* Task item *
Only one span of the listing below is wanted: the lines from the one with "You are a computer-use" through the one with "Instruction: Open the", reproduced exactly, both ends kept.

* Data excerpts *
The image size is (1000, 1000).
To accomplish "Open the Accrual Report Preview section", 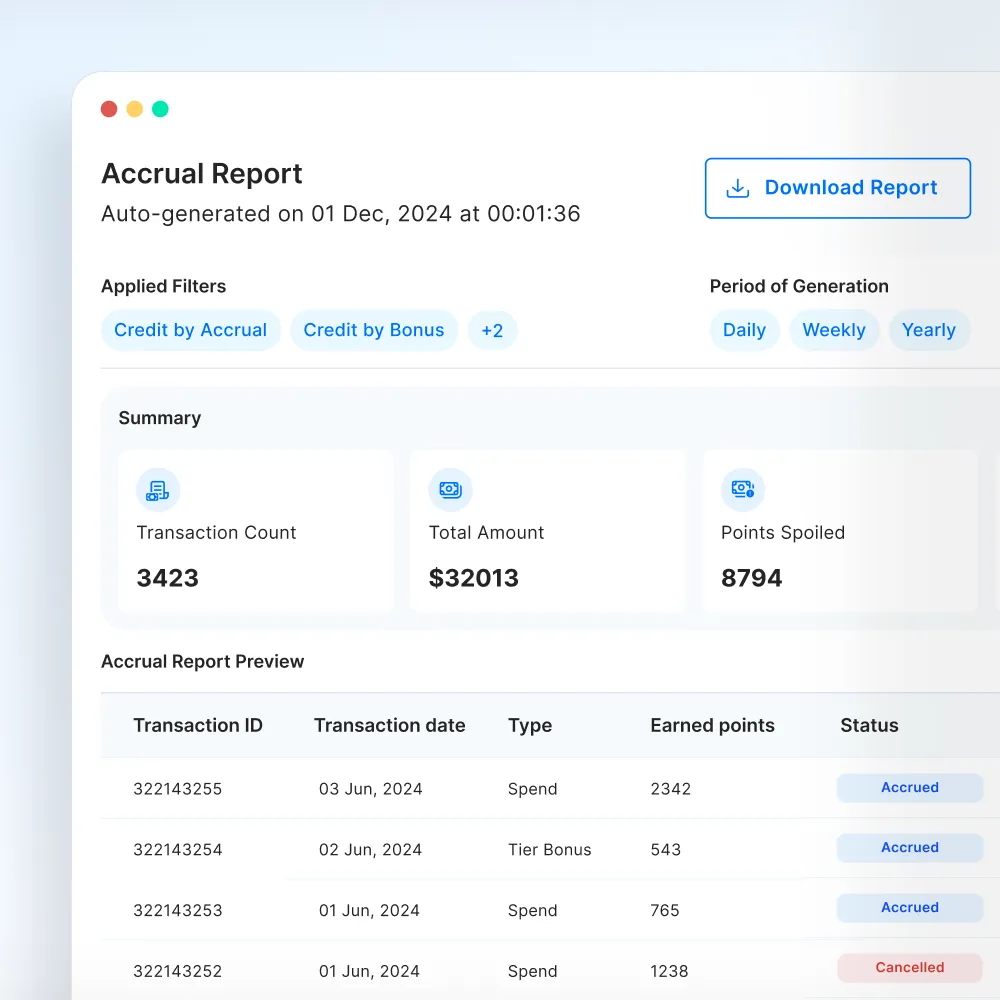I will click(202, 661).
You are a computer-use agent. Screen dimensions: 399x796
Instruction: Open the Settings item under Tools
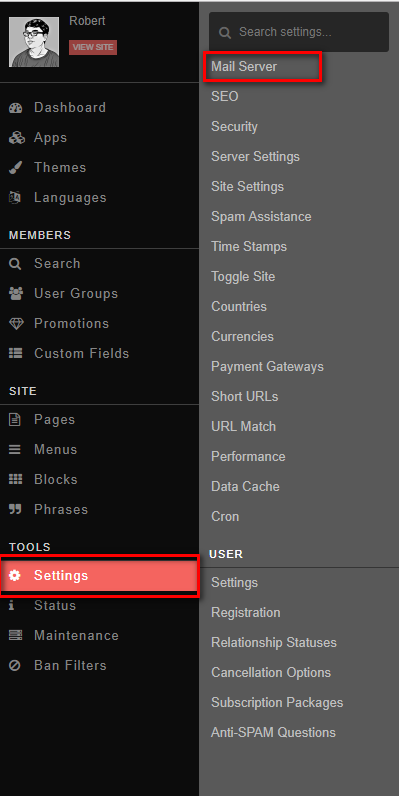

---

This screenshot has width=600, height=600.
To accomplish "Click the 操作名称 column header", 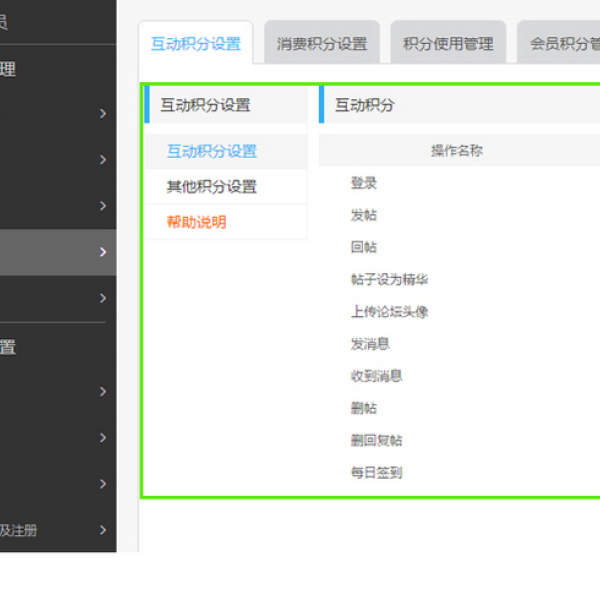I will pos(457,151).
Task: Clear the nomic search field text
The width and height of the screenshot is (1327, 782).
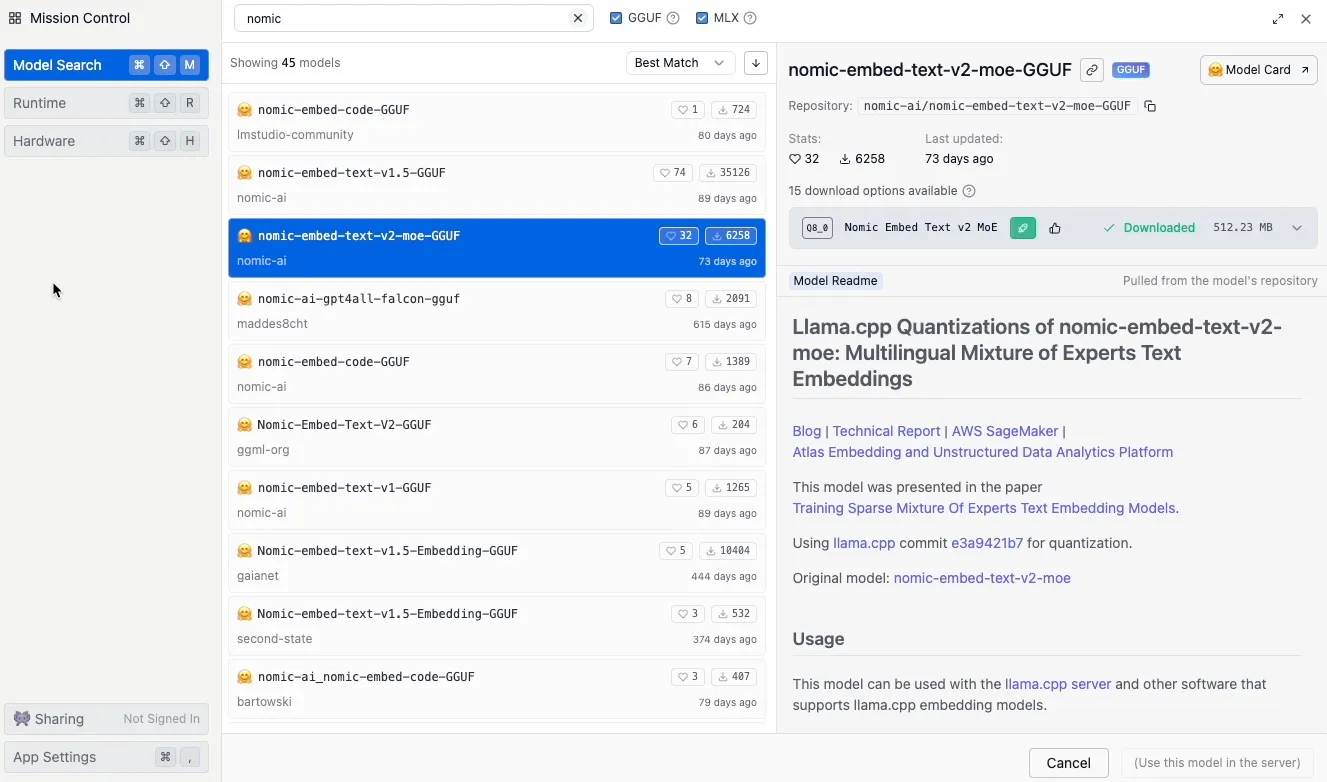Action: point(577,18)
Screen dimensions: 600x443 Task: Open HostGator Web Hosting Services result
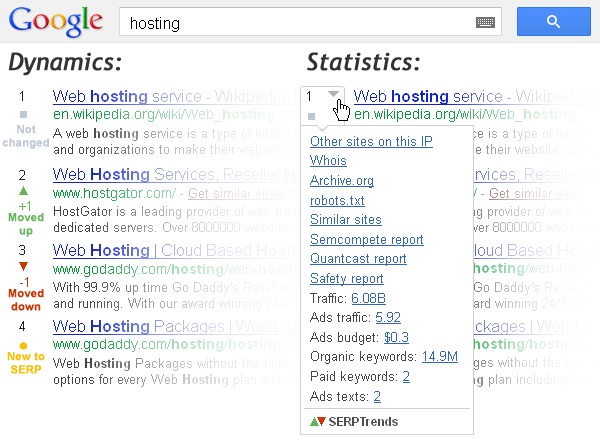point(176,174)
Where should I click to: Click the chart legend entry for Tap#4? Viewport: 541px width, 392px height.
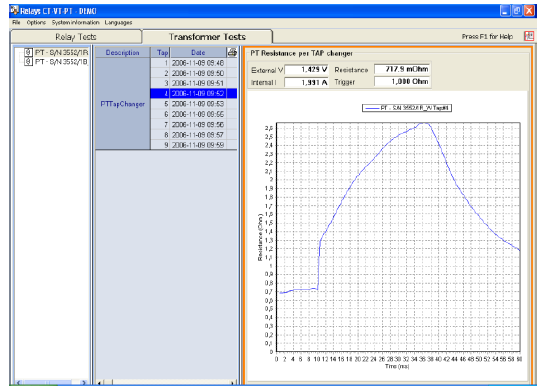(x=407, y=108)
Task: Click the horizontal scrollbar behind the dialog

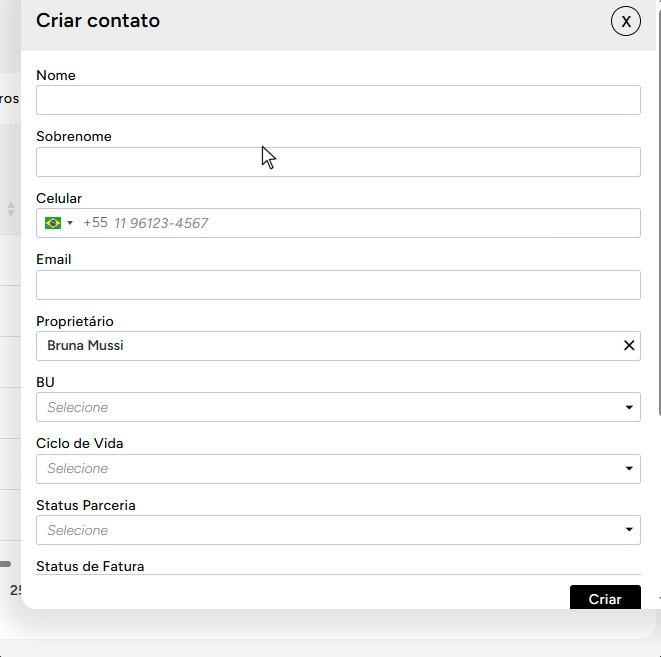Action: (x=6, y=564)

* * *

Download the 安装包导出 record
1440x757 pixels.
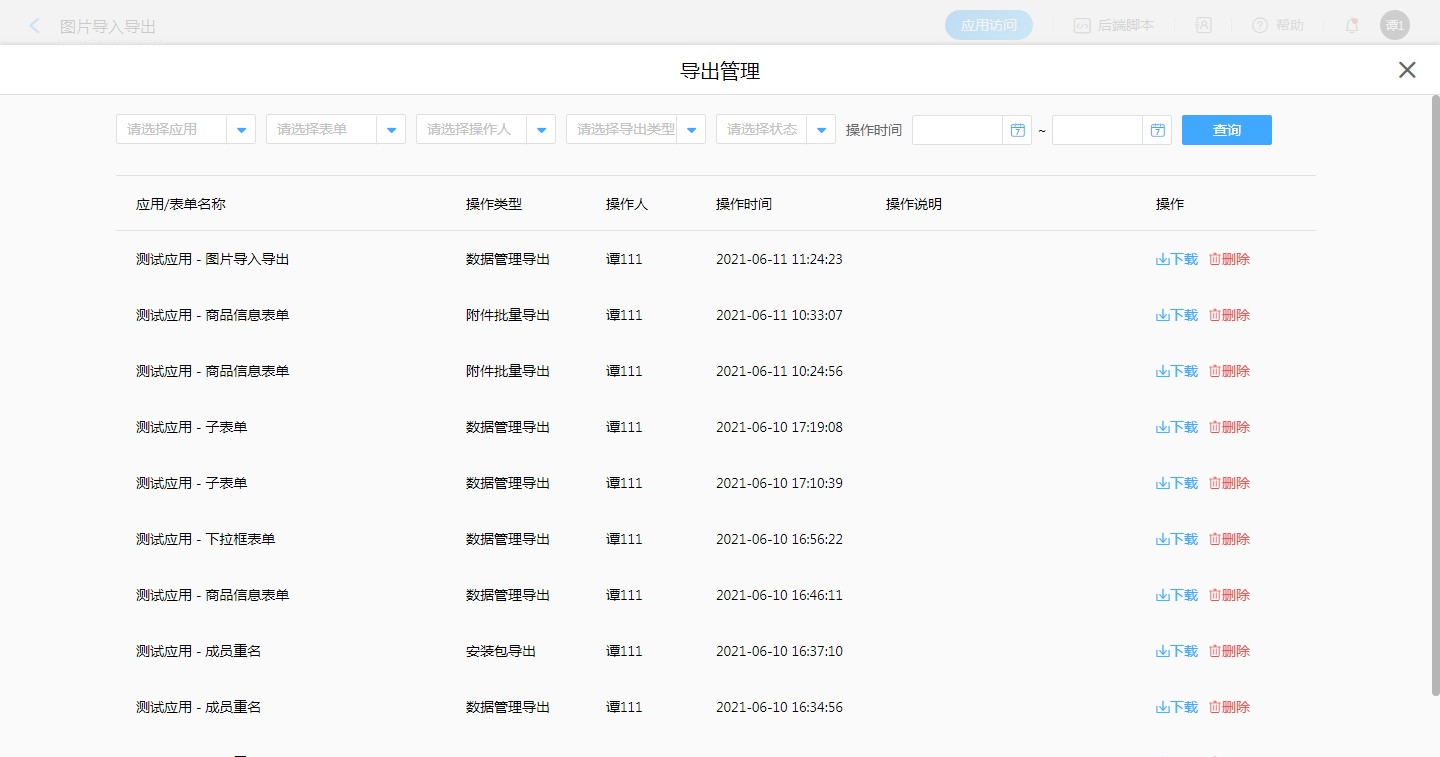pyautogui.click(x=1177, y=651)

* Solution for this task *
You are a computer-use agent. Screen dimensions: 399x796
Instruction: Open the Settings item under Tools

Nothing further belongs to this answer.